Salim Mansur is a political scientist at the University of Western Ontario. He has been described, including in the pages of this newspaper, as Canada’s “angriest moderate.” And what makes him so angry is that nobody, he says, not the media elite, politicians or even the academics, is willing to have a frank and open dialogue about multiculturalism in this country.

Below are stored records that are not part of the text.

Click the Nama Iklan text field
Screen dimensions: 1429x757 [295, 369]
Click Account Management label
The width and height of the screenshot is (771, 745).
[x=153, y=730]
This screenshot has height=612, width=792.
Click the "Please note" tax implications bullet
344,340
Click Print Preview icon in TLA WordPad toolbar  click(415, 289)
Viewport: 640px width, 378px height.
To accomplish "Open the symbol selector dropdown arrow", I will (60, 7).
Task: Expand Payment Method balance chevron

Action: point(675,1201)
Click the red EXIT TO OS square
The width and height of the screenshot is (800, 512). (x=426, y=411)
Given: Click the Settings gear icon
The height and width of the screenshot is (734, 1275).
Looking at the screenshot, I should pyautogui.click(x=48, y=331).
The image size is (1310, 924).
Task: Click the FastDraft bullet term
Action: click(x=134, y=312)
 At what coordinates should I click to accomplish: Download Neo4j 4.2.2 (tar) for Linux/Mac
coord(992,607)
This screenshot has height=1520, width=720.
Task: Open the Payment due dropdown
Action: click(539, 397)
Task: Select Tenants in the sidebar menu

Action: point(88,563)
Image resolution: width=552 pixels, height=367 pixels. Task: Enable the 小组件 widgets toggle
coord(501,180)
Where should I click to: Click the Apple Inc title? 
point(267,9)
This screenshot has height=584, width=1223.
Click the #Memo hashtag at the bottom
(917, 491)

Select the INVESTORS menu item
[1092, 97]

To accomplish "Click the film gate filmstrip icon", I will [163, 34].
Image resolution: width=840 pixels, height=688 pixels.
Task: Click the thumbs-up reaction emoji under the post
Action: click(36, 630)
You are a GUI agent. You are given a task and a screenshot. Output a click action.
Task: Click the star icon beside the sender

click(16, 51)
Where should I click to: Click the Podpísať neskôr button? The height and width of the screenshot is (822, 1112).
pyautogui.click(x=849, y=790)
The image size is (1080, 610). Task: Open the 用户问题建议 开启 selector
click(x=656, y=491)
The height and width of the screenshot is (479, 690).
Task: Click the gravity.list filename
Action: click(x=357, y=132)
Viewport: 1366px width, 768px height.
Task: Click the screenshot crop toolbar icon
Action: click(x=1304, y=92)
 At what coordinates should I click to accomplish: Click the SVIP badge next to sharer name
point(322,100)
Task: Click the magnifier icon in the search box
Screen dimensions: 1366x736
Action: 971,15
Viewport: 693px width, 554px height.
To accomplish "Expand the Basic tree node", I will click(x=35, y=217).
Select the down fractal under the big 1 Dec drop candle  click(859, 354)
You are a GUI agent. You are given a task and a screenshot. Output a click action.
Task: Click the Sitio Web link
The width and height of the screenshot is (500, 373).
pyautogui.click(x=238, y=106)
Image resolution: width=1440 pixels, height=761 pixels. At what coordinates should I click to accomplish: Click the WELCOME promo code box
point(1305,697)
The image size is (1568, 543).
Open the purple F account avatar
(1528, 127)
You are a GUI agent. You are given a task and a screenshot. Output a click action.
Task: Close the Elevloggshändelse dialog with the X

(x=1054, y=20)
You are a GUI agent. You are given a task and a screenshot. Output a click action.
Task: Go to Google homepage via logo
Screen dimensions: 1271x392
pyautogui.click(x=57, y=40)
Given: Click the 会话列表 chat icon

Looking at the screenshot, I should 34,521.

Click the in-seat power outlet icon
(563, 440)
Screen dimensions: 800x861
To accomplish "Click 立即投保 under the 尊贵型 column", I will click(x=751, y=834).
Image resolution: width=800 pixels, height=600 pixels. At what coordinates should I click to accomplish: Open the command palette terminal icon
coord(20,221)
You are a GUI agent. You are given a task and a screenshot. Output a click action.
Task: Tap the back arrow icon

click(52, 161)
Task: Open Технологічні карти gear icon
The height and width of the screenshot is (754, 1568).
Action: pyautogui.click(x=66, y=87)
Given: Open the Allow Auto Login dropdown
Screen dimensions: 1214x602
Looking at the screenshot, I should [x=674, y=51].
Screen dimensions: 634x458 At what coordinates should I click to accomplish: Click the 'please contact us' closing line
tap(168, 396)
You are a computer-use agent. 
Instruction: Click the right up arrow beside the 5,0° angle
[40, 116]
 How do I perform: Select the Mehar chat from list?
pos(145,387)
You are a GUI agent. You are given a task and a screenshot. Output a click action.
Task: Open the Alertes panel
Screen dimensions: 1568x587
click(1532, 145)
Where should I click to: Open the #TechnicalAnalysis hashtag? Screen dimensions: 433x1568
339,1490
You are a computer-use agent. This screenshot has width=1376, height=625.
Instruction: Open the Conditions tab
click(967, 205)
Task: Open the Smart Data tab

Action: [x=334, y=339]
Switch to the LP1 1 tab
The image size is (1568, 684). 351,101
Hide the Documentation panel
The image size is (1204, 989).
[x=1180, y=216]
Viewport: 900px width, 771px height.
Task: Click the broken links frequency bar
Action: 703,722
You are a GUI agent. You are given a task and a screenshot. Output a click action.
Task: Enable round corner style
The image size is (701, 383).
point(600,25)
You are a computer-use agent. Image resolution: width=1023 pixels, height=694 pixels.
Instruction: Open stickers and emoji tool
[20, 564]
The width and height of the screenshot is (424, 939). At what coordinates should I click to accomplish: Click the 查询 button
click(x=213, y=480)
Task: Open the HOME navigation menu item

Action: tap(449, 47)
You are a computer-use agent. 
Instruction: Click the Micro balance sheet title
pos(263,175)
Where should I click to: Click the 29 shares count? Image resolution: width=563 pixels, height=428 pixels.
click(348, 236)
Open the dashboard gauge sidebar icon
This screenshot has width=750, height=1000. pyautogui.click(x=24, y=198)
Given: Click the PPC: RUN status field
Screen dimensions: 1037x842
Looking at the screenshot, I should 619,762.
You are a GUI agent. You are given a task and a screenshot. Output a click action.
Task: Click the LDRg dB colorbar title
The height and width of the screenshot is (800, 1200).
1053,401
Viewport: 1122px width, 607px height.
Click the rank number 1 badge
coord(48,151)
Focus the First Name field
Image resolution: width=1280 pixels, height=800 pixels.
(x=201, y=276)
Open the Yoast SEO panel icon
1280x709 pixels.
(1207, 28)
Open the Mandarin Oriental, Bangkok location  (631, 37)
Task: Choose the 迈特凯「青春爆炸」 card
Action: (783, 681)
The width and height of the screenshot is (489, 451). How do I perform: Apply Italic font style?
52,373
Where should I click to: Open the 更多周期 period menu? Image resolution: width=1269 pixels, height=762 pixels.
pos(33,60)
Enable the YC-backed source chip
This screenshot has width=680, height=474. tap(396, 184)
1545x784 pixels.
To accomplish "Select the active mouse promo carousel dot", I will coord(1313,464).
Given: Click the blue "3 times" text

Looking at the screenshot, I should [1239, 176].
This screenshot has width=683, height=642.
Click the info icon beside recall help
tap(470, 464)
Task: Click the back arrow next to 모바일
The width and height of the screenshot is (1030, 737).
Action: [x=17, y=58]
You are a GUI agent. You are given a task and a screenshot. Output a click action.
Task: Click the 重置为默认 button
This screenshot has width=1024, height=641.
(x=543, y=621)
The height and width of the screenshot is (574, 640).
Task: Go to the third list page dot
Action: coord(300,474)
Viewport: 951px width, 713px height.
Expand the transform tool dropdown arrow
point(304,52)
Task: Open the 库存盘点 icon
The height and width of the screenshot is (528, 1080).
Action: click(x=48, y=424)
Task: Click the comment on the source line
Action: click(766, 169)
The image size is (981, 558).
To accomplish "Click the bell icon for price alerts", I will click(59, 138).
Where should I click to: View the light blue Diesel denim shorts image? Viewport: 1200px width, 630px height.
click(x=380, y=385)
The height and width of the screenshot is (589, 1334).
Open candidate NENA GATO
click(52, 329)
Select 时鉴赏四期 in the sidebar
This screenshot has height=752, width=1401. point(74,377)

“Numerous languages spoken inside a country is only a problem, and a lethal problem, when the core identity of that country comes to be increasingly disputed — as is happening in Canada,” Professor Mansur, an Indo-Canadian Muslim originally from Calcutta wrote in an email. “A multicultural country, and officially so designated, has basically indicated it is a country without a core culture, or the core culture that once gave it cohesion, identity, framework, anchor, has been jettisoned to embrace a multiplicity of identities — and thereby the unintended consequence is that there is a void in the centre.”

He argues that Canada, before it became beholden to a Kumbayah notion that everybody should get along and be free to do so in whatever language they choose to speak was, at its core, a liberal democracy. Previous generations of immigrants — Irish, Italians and Greeks, Germans, Russians and Poles, to list a few — who arrived before multiculturalism became enshrined as federal policy in October, 1971, were forced, not by fiat, but out of necessity, to embrace English and/or French because speaking the official languages was key to being a part of the greater Canadian tribe.


I strongly disagree with Mansur’s argument.  It’s based on an assumption that a culture has to remain the same to exist.  But the wonderful thing about humanity is that it’s constantly evolving and changing.

Give me an example of an unaltered, pure culture.  The bushmen?

Almost every culture in the world has been influenced by others.  Last summer, I was surprised to learn the extent that Spain was influenced by Muslims.  But it made sense once I thought about it.  I think many North Americans have an overly romantic view of European cultures.  While there are definitely distinctions between Spain, France, Germany, etc., there are also more overlaps than we sometimes realize.

Mansur’s definition of culture reminds me of the definition of wilderness that William Cronon argues against in his essay “The Trouble With Wilderness, or Getting Back to the Wrong Nature” (1995).  He contends there is no such thing as a pristine environment (such as “virgin” forests) because humans have affected most environments on Earth.  Furthermore, creating a dualism between “pristine” and “artificial” nature actually hinders environmental movements by creating artificial hierarchies of importance.  It’s a great article and I recommend it to everyone:

Back to Mansur:
Does welcoming immigrants mean we are no longer a liberal democracy?  I don’t see how those two values are necessarily conflicting.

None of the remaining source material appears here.